La complémentarité de deux systèmes

« Au CRTS, nous avons développé IRRISAT, une approche globale, basée sur le bilan énergétique à partir de données en infrarouge thermique. Le système génère quatre produits : des estimations de l'évapotranspiration, de la biomasse, de l'humidité du sol, et un conseil en apport d’eau d’irrigation. De son côté, la plateforme SAT’IRR de l’IRD développe une approche locale, basée sur le bilan hydrique, à partir d’imagerie Sentinel-2 et Landsat. Créer une synergie entre ces deux plateformes permet de produire au quotidien de l’information pratiquement en temps réel sur la consommation en eau, à l’échelle locale et globale » explique Mohammed Faouzi Smiej.

Ce que confirme Michel Le Page, ingénieur de recherche de l’IRD et spécialiste irrigation au CESBIO : « À l’échelle régionale [Irrisat], le suivi de la ressource en eau est important pour les gestionnaires de bassins hydrauliques qui ont besoin d’indicateurs globaux sur la ressource et son impact en termes de productivité.
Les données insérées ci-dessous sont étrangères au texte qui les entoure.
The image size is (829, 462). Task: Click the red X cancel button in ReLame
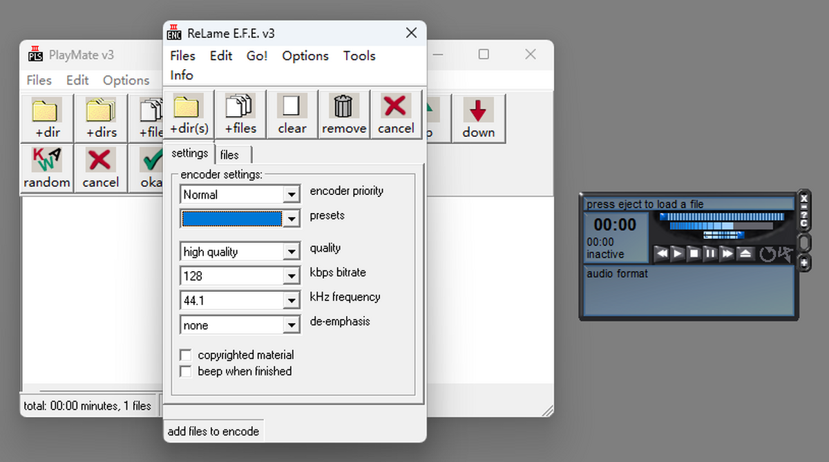click(x=396, y=114)
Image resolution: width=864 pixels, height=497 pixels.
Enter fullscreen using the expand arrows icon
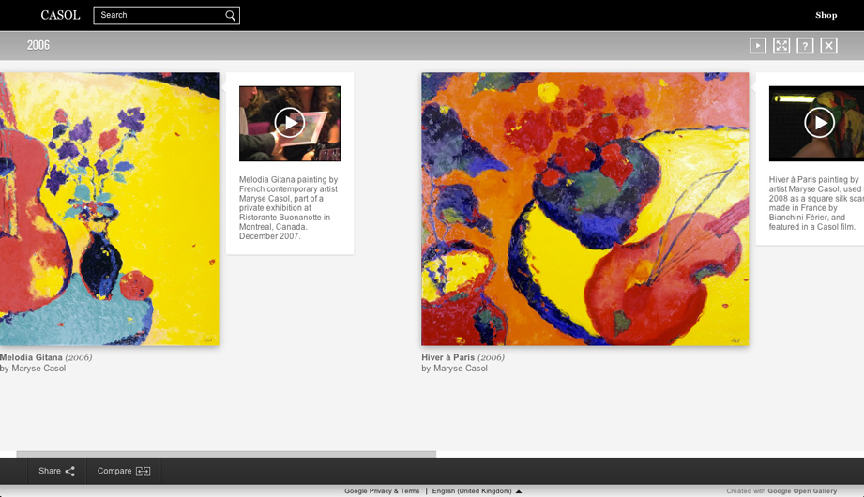pyautogui.click(x=781, y=45)
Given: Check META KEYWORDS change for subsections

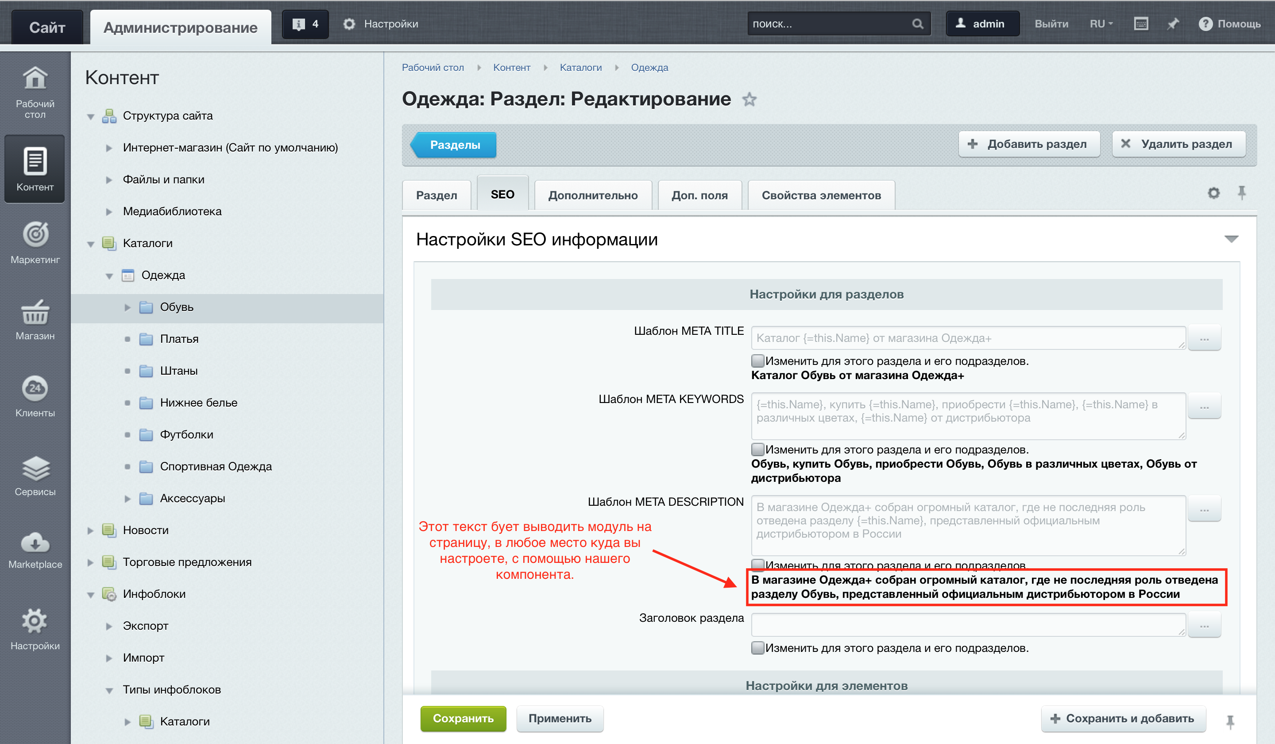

En revanche, à une échelle locale [SAT’IRR], il est très difficile de calculer le bilan hydrique : on connait la pluviométrie mais c’est à peu près tout. Nous focalisons donc sur les apports en eau et l’évapotranspiration des plantes, une part importante du bilan hydrique qui permet en outre de dégager des tendances ».

Ainsi, à chaque échelle de besoins et de décisions, des indicateurs spatialisés permettent une évaluation objective des ressources disponibles et l’optimisation de leur usage :

  • Aux agriculteurs, à l’échelle de leur(s) parcelle(s) ;

  • Aux offices régionaux de mise en valeur agricole (ORMVA), à l’échelle de leur secteur ;

  • Aux agences de bassin hydraulique, à l’échelle des bassins ou des sous-bassins.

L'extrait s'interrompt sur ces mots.